By design, univariate screening approaches do not exploit association patterns common to multiple outcomes or markers; they analyze the outcomes individually, and do not account for linkage disequilibrium (LD), which often results in a number of redundant proxy discoveries at loci with strong LD (Fig 3c). At a given FDR, this hampers the detection of weak but genuine signals because of the large multiple testing burden. Post-processing strategies accounting for local LD structures exist [27, 28] and alleviate the problem to some extent. Instead of applying such corrections, LOCUS anticipates and addresses the question by enforcing sparsity directly at the modelling stage. It better discriminates truly associated SNPs from their correlated neighbours (Fig 3c), owing to its simulated annealing procedure. We do not claim that LOCUS can provide direct information on the regulatory potential of individual variants in real data settings, as this always requires follow-up studies at the level of loci, e.g., using fine-mapping analyses or in-lab experiments. We do argue however that its effective handling the LD structures can improve the selection of candidate variants for these subsequent functional studies, which may save substantial research investment.
Finally, the improvement over GEMMA and other classical approaches also comes in large part from the capacity of LOCUS to handle all correlated outcomes jointly, thereby borrowing strength across them. This is illustrated in our third simulation study (Fig 3d), whereby LOCUS is applied separately to multiple outcome batches of increasing sizes, from one protein per batch, corresponding to a univariate treatment of each proteomic outcome, to all 133 simulated proteins, corresponding to a regular application of our method. The pAUCs indicate a significant increase of power when the outcomes are modelled jointly, as shared information across them can be effectively exploited to enhance the detection of weak effects. Technically, this shared information feature is mainly achieved via a specific model parameter, ωs (Fig 1b), which directly reflects the propensity of each SNP to be pleiotropic, i.e., to be associated with multiple outcomes (Fig 3e); we will return to the practical value of this parameter in the discussion of a pleiotropic locus identified in the real data study. Finally, we emphasize that our fully joint analysis is only possible thanks to the efficient variational inference implementation of LOCUS which supersedes the prohibitively slow Markov chain Monte Carlo (MCMC) routines traditionally employed for Bayesian inference.

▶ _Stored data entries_
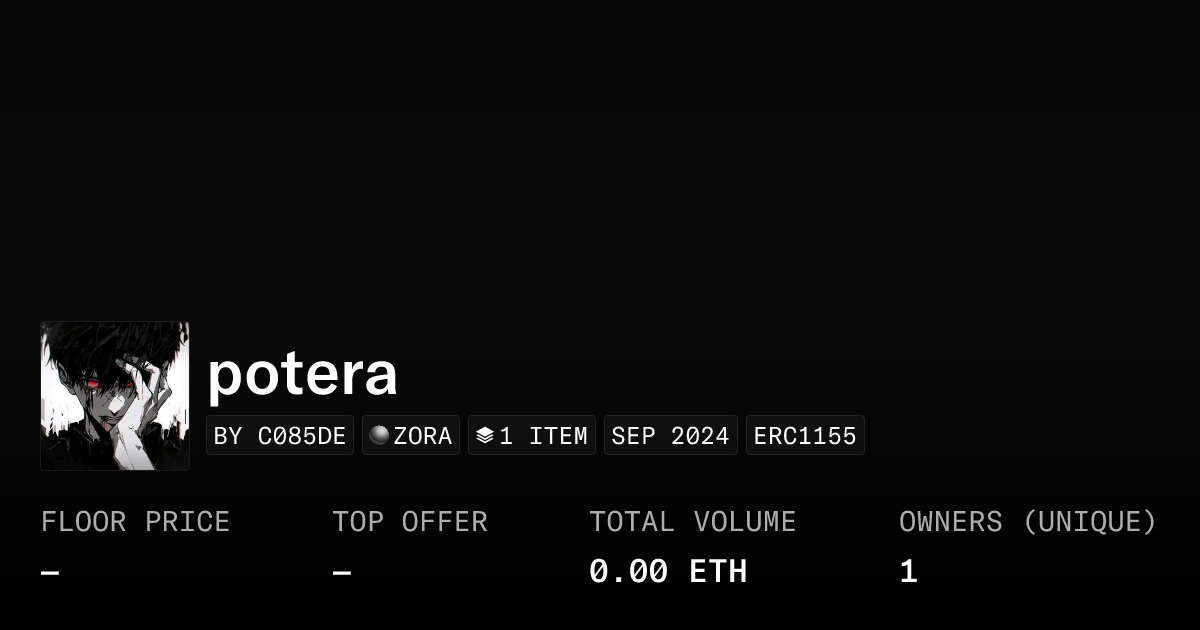Click the potera collection title
The width and height of the screenshot is (1200, 630).
tap(302, 374)
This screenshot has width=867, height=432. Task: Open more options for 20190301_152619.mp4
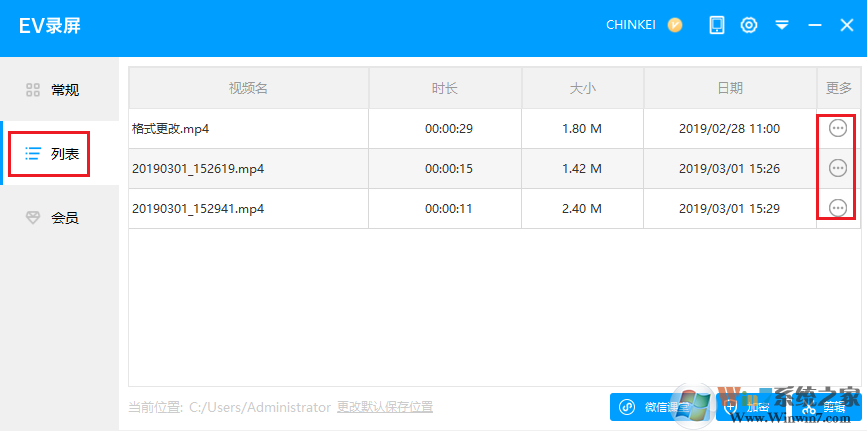838,168
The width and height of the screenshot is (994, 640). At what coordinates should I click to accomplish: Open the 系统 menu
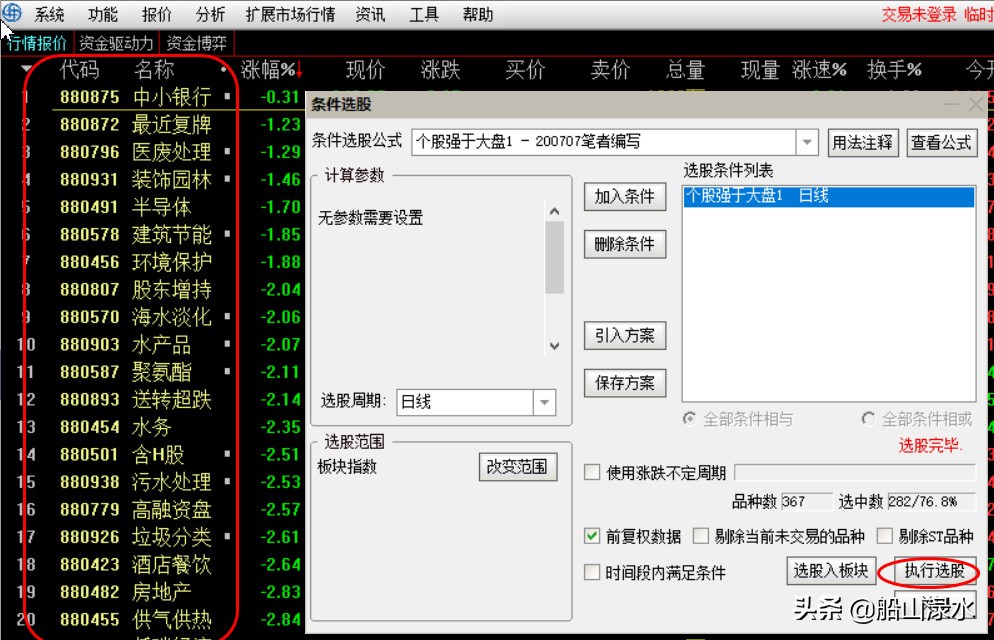49,14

▶ _TASK REQUIREMENTS_
• a. In the LOCUS passage, which model parameter reflects each SNP's propensity to be pleiotropic?
• b. According to the LOCUS passage, why does modeling the outcomes jointly increase power compared with treating each one separately?
The rows have no connection to the text.

▶ _ANSWERS FOR THE TASKS_
• a. The parameter ωs.

• b. When the outcomes are modeled jointly, LOCUS can exploit information shared across them, which improves the detection of weak effects.